On Feb. 25, a federal judge in Oregon ordered eight big federal dams on the lower Columbia and Snake rivers to spill more water, giving endangered salmon and steelhead a better shot at surviving their journey to the ocean. The interim changes are designed to help juvenile fish ride water over the dams instead of getting pushed through turbines during the crucial spring and summer migrations, and they will stay in place while a much larger legal fight plays out.

U.S. District Judge Michael H. Simon warned that the basin’s salmon are “disappearing from the landscape,” and extended his order to Ice Harbor, Lower Monumental, Little Goose and Lower Granite on the Snake River, plus Bonneville, The Dalles, John Day and McNary on the Columbia, according to the AP. His injunction blocks the federal defendants’ proposed 2026 operating plan and directs higher spill during key out‑migration months while the court decides whether long‑term operations pass legal muster.

What the order requires

Simon’s ruling calls for increased spring‑and‑summer spill at all eight dams but pointedly keeps reservoir elevations roughly where they were last year instead of ordering broad drawdowns. Plaintiffs and fisheries groups describe that move as a tactical choice meant to quickly cut juvenile mortality while still leaving dam operators a bit of flexibility, according to Save Our Wild Salmon.

Tribes and advocates welcomed the decision

Tribal leaders, fishing groups and conservation lawyers framed the order as a desperately needed brake on what they say has been a steady slide toward extinction for several Columbia‑Snake fish stocks. Advocates including Earthjustice and Save Our Wild Salmon applauded the speed of the court’s response, arguing that the ruling buys time while tribes, states and federal agencies wrestle with longer‑term solutions, as reported by OPB.

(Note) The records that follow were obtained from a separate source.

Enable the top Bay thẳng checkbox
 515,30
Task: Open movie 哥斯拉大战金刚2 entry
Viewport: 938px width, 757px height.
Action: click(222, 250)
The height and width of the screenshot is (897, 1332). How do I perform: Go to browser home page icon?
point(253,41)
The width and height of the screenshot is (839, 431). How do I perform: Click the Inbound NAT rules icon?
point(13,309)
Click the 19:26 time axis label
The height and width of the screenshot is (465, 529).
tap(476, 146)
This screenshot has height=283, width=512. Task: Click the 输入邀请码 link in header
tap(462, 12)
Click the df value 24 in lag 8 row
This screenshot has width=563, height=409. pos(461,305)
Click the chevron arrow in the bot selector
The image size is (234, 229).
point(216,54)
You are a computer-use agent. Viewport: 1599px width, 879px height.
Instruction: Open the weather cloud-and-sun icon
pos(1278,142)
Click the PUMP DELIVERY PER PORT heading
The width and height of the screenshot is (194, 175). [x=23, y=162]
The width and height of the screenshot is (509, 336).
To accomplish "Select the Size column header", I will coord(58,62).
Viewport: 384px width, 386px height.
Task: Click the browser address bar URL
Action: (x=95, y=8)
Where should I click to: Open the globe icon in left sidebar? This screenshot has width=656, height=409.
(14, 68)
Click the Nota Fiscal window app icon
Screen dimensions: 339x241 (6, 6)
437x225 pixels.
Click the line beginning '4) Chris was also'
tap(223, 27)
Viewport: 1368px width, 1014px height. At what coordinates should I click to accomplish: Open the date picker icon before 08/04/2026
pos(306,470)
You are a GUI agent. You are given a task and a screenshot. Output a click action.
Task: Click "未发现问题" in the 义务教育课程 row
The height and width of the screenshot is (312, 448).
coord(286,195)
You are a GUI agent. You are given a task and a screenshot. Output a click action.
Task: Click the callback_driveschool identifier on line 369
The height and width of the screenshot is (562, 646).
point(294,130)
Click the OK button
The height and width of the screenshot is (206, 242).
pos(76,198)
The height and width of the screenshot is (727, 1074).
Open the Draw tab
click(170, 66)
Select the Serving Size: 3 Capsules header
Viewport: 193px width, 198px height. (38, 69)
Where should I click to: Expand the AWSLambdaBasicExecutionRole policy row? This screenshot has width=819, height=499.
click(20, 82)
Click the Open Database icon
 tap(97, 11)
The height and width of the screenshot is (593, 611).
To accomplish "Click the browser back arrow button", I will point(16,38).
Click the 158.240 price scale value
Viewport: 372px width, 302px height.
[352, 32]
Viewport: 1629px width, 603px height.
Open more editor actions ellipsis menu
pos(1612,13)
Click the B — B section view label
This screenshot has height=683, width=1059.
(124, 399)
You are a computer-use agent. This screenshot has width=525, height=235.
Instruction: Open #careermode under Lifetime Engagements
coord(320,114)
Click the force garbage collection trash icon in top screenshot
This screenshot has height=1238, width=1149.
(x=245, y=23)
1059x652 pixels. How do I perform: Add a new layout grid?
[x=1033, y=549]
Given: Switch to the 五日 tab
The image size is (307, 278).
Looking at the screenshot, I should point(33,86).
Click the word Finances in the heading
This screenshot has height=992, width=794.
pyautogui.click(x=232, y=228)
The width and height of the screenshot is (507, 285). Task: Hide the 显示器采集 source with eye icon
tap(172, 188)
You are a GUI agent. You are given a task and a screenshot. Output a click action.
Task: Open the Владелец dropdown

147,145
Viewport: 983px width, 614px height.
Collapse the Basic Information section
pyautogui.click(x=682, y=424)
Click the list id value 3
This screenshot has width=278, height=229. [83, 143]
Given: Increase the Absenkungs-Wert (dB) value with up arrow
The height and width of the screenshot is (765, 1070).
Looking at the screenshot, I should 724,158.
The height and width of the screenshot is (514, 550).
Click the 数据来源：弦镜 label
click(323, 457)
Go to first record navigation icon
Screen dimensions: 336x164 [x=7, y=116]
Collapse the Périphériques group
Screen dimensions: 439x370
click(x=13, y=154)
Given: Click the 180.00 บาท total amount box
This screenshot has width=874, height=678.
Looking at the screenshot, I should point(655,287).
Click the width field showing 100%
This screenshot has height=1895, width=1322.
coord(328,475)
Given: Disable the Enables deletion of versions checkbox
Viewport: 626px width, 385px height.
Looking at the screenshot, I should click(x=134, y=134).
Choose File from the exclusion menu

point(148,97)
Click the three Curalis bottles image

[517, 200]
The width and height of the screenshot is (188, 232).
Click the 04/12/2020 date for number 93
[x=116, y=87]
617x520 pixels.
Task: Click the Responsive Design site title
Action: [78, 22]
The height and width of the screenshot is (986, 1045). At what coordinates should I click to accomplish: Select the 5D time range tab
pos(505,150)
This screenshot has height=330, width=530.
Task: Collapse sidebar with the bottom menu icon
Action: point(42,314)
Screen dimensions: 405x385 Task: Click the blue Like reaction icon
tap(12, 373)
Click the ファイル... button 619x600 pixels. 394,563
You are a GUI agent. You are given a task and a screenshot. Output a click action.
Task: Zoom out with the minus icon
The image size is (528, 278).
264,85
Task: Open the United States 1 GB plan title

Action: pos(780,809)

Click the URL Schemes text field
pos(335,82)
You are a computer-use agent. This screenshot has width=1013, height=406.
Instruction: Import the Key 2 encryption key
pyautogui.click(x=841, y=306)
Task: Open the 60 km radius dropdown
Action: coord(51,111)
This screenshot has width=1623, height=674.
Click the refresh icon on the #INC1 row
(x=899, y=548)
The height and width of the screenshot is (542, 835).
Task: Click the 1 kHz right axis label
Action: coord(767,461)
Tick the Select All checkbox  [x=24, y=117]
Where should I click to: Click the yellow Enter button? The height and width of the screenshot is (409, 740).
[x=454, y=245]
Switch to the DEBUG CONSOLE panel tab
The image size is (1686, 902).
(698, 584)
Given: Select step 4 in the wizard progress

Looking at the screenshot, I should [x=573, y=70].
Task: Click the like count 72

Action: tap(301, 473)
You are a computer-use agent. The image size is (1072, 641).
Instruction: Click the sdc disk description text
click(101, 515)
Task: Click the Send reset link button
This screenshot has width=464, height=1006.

Utilities and ports warn of costs

On the other side, public‑power advocates and inland ports are sounding alarms about what the ruling could mean for electricity bills and navigation along the 465‑mile river corridor that underpins a major chunk of Northwest commerce. The Seattle Times reports that the Bonneville Power Administration has told regulators the new spill regime could run about $140 million a year. A separate BPA market analysis projected a potential $221 million annual increase tied to a market change scheduled for October 2028.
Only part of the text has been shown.